The point of Dean's Monday's speech was to paint the candidate is a foreign-policy centrist now — a task helped by two gushing stories in the nation's top papers on Sunday (Washington Post: "Dean Working to Be Seen as Foreign Policy Centrist"; New York Times: "Dean Strives for a Nuanced Approach to Foreign Policy").

But a major announcement meant to enhance the Dean-as-centrist theme was Dean's simultaneous unveiling of his new team of national-security advisers Monday.

Any governor running for president faces the accusation that he lacks enough familiarity with foreign policy, so collecting highly regarded advisers is seen as an important inoculation against the charge of "inexperience." By the time voters went to the polls in 2000, George W. Bush's campaign had touted the presence of Dick Cheney, Condoleezza Rice, Richard Armitage, Richard Perle, George Shultz, Paul Wolfowitz, and Robert B. Zoellick on his team.

Now it is the former Vermont governor's turn to show off the men and women most likely to staff national-security jobs in a Dean administration.

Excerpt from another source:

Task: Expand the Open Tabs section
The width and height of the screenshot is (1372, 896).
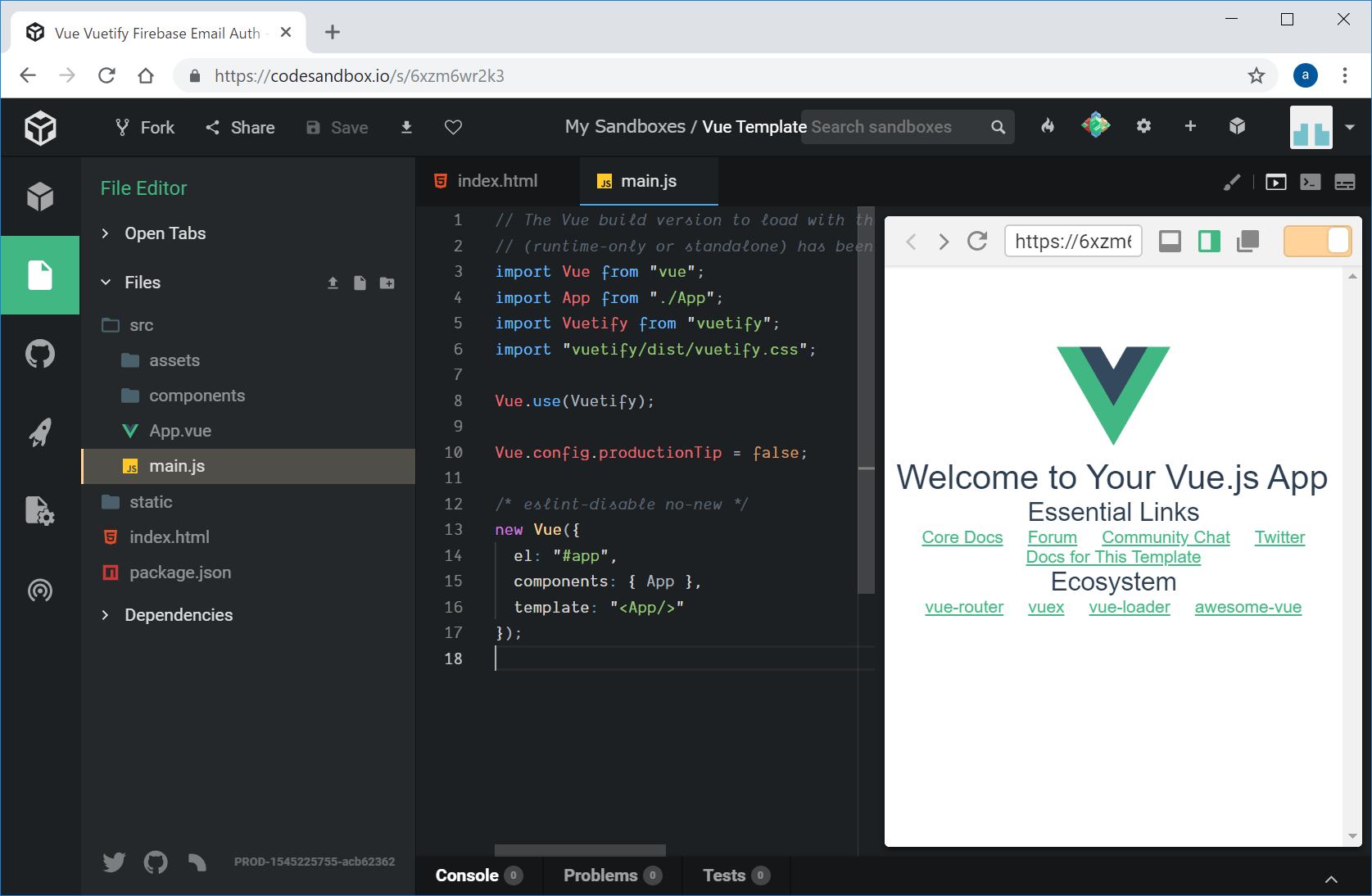Action: [165, 233]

At first glance, Dean appears to have refuted his reputation as a McGovernite, peacenik dove by assembling an all-star team of impressive titles and resumes — retired generals, former CIA directors, defense secretaries, national-security advisers. The gathered gaggle resembles a cast of a Tom Clancy novel.

But a closer look at Dean's advisers reveals a less-than-sterling record. In fact, some of them had front-row seats for America's worst foreign-policy missteps of the last 20 years. They've espoused controversial theories, flubbed basic facts, and allegedly let craven political calculations influence policy.

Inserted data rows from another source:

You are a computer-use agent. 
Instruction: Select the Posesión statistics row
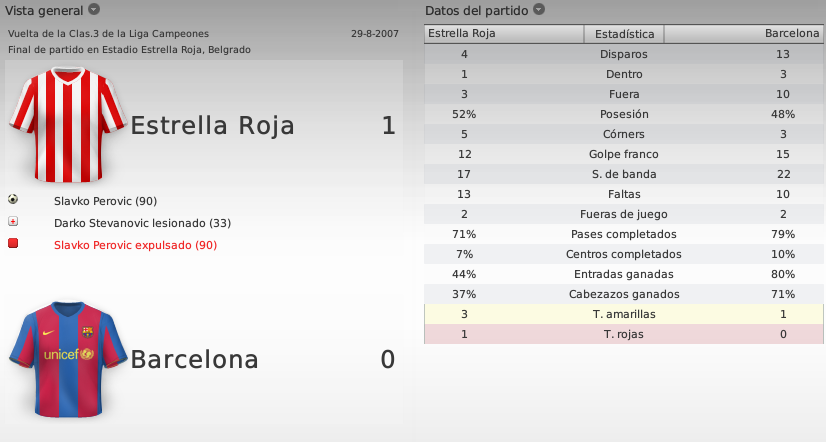coord(624,114)
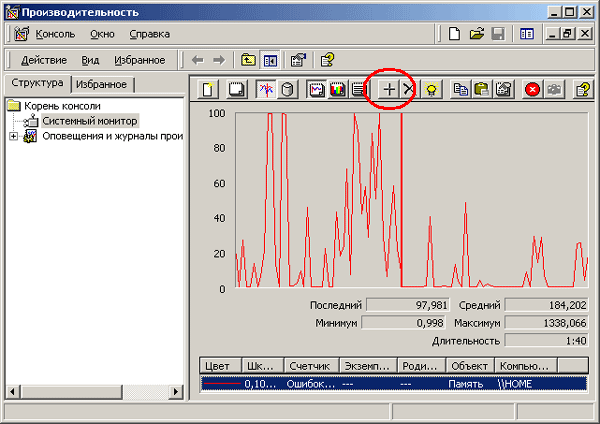Switch to the Избранное tab
The image size is (600, 424).
pos(101,84)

Before delving into the records of the Dean team, it is worth noting that any public figure opining on foreign policy is likely to write, at one point or another, something which looks wrongheaded or foolish in hindsight. But the past comments of Dean's advisers suggest that the issues they've been wrong about — genocidal dictators and regimes, terrorist groups, the strategic goals of the nation's enemies, American military needs — are likely to be the biggest challenges in the coming years, and have the gravest consequences for miscalculation.

DEAN'S TEAM Benjamin R. Barber is the Kekst Professor of Civil Society at the University of Maryland, author of Jihad Vs. McWorld, and an informal adviser to former President Bill Clinton.

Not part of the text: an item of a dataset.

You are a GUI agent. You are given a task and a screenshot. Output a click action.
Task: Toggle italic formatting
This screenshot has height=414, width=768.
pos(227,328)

Barber has just published a book called Fear's Empire, which charges that the Bush administration's approach to the war on terror "could lead to generations of increased terrorism while contributing to a bunker mentality of fear back at home."

As the Baltimore City Paper put it in a profile of the author, "In Barber's vivid portrayal of Bush's America, parents engage in 'quasi-hysterical behavior' such as 'wrapping their suburban homes in plastic sheeting' and are afraid to send their children to school; citizens are 'fretful spectators' who 'anxiously watch their own government's color-coded signals announcing today's level of risk to determine how safe they are supposed to feel'. Voters are parrots of a violent patriotism: 'While the world trembles, Americans release their own cold fear in shivers of applause for a militant Americanism punctured by 'USA! USA!'"

When an academic's view of American daily life is so wildly off-the mark, should his assessments of life in foreign countries be more trusted?

Barber's extensive public commentary also bristles with comments that will probably strike voters as unusual. He insists that "the global spread of markets and democracy is a principal, aggravating cause of group hatred and ethnic violence throughout the non-Western world." He contends that "democracy always fails when it is imposed from the outside." (Ahem, Japan, Germany, and South Korea.)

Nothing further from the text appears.